The fact that you got results better than Black Magic Bitboards on a AMD processor should start sparking some interest.

- 
				gxchess1
- Posts: 29
- Joined: Thu Sep 15, 2022 4:51 pm
- Full name: Elad Yosef Cohen
Re: If I were a Professor of Computer Science
So what is the difference between this and a regular kindergarten approach?
			
			
									
						
										
						- 
				Mike Sherwin
- Posts: 965
- Joined: Fri Aug 21, 2020 1:25 am
- Location: Planet Earth, Sol system
- Full name: Michael J Sherwin
Re: If I were a Professor of Computer Science
In the following code snippet
hSubset[sq][(occ >> shift_horizontal_table[sq]) & 63]
I count
a memory fetch
a shift
a memory fetch
an and
for 4 instructions
in the next snippet not counting the return
occ = (rankMaskEx[sq] & occ) * bFile >> 58;
return rankMaskEx[sq] & fillUpAttacks[sq&7][occ];
i count
a move
a memory fetch
an and
a multiplication
a shift
an and
a memory fetch
an and
So roughly twice as many instructions for regular kindergarten bitboards.
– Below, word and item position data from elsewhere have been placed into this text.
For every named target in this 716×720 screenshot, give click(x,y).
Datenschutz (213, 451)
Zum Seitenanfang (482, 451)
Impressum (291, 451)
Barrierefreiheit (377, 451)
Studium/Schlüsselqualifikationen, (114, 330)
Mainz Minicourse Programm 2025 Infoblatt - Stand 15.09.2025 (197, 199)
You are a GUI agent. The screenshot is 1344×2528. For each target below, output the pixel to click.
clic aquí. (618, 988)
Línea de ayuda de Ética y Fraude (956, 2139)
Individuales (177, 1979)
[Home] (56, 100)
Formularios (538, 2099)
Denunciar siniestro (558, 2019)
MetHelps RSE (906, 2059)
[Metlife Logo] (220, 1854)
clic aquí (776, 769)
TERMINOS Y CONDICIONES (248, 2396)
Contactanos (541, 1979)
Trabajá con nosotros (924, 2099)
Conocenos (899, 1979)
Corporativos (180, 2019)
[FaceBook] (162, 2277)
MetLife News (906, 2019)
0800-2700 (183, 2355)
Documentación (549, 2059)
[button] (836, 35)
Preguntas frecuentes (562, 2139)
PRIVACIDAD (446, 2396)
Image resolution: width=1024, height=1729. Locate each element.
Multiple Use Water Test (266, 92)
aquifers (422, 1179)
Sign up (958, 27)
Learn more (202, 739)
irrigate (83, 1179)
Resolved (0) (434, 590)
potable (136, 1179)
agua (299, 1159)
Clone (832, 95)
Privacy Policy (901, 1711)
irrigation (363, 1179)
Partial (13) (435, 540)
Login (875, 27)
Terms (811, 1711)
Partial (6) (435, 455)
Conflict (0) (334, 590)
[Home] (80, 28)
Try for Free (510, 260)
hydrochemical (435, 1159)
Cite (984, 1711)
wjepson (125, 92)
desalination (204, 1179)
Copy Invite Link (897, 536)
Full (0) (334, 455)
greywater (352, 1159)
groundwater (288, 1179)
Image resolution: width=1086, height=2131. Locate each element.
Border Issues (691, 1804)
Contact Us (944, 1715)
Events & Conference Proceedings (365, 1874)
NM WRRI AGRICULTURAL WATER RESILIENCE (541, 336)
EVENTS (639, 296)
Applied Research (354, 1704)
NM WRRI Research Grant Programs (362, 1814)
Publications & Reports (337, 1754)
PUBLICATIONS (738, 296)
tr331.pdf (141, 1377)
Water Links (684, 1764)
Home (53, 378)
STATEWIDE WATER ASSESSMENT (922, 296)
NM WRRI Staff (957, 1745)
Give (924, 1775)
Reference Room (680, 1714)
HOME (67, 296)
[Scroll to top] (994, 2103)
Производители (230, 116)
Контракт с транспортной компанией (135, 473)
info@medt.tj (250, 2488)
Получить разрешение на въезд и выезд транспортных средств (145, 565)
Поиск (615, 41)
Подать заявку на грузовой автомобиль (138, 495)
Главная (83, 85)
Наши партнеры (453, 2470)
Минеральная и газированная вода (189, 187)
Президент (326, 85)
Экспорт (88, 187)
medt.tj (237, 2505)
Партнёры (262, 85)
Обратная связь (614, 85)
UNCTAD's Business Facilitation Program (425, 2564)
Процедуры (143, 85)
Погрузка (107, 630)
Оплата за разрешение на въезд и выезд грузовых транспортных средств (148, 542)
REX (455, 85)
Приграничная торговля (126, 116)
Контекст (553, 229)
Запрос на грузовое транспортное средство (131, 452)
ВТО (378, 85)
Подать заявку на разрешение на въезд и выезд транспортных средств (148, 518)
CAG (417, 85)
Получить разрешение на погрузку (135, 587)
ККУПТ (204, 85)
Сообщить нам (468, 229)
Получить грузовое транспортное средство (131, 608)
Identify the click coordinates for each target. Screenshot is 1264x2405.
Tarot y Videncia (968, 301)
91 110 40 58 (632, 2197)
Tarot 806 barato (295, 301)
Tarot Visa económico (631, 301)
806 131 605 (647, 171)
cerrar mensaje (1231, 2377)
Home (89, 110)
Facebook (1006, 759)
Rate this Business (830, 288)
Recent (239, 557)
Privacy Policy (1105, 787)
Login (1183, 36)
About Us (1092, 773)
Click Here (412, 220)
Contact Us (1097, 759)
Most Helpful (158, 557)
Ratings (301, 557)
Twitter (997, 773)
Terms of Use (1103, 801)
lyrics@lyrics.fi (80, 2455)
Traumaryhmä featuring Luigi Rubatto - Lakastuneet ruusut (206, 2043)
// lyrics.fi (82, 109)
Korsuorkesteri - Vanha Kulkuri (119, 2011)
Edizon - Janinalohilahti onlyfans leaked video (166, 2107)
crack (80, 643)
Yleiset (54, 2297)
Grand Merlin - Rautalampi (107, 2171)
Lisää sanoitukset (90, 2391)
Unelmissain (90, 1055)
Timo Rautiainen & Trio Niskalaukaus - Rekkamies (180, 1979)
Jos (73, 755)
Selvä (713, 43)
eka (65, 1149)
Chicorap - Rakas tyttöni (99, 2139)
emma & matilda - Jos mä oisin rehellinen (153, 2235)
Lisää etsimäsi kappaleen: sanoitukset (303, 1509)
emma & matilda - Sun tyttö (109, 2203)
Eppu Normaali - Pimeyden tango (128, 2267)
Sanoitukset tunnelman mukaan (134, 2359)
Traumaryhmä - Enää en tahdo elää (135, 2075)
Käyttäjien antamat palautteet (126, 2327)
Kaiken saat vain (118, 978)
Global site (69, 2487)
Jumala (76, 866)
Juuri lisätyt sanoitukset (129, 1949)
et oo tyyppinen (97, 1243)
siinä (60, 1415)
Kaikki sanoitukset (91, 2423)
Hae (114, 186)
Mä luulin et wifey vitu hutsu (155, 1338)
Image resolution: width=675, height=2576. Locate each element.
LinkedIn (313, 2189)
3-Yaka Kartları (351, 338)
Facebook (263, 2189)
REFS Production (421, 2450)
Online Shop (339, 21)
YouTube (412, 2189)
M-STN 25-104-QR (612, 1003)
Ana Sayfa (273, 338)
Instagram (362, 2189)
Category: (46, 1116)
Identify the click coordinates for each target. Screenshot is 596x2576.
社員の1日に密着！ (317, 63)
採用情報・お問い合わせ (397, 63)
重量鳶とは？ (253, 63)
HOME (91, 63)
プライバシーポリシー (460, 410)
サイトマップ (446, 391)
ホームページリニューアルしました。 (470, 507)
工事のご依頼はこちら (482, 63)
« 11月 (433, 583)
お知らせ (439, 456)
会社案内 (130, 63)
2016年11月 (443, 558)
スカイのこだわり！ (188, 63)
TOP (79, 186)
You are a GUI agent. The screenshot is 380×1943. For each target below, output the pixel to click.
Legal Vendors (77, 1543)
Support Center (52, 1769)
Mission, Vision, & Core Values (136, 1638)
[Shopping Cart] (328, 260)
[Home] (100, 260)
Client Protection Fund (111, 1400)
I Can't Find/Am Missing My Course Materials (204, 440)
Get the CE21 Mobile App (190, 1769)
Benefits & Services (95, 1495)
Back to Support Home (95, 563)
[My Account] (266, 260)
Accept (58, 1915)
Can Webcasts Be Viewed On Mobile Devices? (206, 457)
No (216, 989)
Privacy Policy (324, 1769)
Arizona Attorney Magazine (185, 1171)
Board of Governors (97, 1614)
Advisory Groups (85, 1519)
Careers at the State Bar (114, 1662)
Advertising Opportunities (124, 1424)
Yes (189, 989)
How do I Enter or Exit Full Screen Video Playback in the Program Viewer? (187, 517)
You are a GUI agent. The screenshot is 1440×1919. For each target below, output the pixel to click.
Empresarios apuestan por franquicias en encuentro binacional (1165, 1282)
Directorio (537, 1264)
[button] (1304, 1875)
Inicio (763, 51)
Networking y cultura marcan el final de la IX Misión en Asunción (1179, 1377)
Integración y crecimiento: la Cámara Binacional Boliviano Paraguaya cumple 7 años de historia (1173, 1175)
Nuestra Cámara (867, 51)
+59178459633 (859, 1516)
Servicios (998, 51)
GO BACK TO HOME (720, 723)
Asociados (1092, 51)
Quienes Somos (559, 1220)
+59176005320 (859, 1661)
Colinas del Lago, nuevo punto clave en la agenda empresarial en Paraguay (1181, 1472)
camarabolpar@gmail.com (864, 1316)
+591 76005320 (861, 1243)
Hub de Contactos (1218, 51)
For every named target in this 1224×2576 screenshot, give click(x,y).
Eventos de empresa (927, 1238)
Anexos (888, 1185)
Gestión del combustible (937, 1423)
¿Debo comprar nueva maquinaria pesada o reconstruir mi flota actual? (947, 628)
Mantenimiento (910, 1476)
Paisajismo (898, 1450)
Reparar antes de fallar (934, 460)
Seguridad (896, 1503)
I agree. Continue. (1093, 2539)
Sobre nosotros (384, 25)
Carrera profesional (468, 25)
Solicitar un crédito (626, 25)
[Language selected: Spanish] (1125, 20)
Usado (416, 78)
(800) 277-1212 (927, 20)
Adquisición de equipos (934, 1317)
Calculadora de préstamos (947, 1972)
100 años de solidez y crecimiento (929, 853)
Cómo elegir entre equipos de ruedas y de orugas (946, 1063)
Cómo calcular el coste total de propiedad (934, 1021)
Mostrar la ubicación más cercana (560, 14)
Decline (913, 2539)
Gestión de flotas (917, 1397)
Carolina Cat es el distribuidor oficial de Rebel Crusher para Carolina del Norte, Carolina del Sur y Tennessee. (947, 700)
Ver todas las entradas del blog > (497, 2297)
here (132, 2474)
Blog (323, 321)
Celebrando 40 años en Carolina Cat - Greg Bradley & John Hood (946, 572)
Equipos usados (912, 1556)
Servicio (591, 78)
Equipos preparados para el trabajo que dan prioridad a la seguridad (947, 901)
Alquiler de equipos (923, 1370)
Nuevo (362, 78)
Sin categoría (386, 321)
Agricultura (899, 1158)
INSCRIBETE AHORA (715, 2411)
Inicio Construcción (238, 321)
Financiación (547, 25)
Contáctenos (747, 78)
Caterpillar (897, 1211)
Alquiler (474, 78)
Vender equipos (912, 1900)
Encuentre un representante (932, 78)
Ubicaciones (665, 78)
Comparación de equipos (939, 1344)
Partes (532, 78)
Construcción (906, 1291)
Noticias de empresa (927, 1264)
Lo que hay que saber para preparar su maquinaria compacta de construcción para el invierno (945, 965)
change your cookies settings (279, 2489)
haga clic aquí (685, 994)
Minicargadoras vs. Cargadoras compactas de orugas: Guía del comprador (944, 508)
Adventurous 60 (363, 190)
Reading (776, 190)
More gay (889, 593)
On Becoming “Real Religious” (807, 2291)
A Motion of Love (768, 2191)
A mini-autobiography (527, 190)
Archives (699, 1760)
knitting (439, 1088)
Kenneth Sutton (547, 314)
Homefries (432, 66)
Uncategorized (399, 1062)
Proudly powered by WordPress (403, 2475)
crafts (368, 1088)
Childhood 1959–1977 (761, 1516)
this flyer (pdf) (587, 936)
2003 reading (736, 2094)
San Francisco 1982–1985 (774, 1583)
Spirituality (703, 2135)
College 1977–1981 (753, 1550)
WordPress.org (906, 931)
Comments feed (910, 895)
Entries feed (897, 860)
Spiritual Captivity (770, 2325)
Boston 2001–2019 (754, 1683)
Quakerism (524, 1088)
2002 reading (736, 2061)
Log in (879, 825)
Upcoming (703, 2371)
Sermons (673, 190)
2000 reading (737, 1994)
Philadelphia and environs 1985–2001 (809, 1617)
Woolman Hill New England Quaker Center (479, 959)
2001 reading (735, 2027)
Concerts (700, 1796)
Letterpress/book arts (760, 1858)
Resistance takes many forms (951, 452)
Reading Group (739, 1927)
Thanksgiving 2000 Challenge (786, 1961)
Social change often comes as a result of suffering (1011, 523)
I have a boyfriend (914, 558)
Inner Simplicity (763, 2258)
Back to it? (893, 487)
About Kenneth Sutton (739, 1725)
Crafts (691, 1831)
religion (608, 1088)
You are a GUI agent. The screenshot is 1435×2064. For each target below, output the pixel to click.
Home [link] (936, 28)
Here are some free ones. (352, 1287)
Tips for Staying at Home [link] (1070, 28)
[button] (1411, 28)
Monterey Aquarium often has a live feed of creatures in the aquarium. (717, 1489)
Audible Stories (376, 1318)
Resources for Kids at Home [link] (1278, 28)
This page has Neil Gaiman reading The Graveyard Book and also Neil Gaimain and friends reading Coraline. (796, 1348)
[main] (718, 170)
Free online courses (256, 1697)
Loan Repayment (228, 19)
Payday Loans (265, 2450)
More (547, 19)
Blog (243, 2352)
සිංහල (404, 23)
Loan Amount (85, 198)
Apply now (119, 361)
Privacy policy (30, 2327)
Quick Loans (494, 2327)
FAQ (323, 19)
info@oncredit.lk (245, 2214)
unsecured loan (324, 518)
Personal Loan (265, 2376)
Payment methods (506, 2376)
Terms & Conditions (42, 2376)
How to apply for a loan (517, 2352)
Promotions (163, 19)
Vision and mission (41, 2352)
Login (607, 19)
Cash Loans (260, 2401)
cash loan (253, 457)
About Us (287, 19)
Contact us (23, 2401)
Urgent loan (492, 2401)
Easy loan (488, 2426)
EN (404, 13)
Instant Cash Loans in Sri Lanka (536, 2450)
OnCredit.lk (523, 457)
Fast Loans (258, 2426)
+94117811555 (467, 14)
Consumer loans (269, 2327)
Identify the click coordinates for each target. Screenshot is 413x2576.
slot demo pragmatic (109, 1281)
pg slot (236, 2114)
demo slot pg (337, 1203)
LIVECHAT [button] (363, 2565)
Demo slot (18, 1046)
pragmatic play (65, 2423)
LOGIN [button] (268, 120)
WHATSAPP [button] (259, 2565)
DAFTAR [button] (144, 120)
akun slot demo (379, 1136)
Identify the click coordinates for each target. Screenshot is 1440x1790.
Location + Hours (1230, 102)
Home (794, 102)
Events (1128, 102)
It is similar for diagonals
dSubset[sq][(((occ & dMask[sq]) * file_b2_b7) >> 58)]
vs
occ = (diagonalMaskEx[sq] & occ) * bFile >> 58;
return diagonalMaskEx[sq] & fillUpAttacks[sq&7][occ];
The differences are quite large. Basically this code uses the same idea as SISSY bitboards but uses some techniques from Kindergarten bitboards to get better (super) performance than either by themselves. Hence the name Kindergarten Super SISSY bitboards.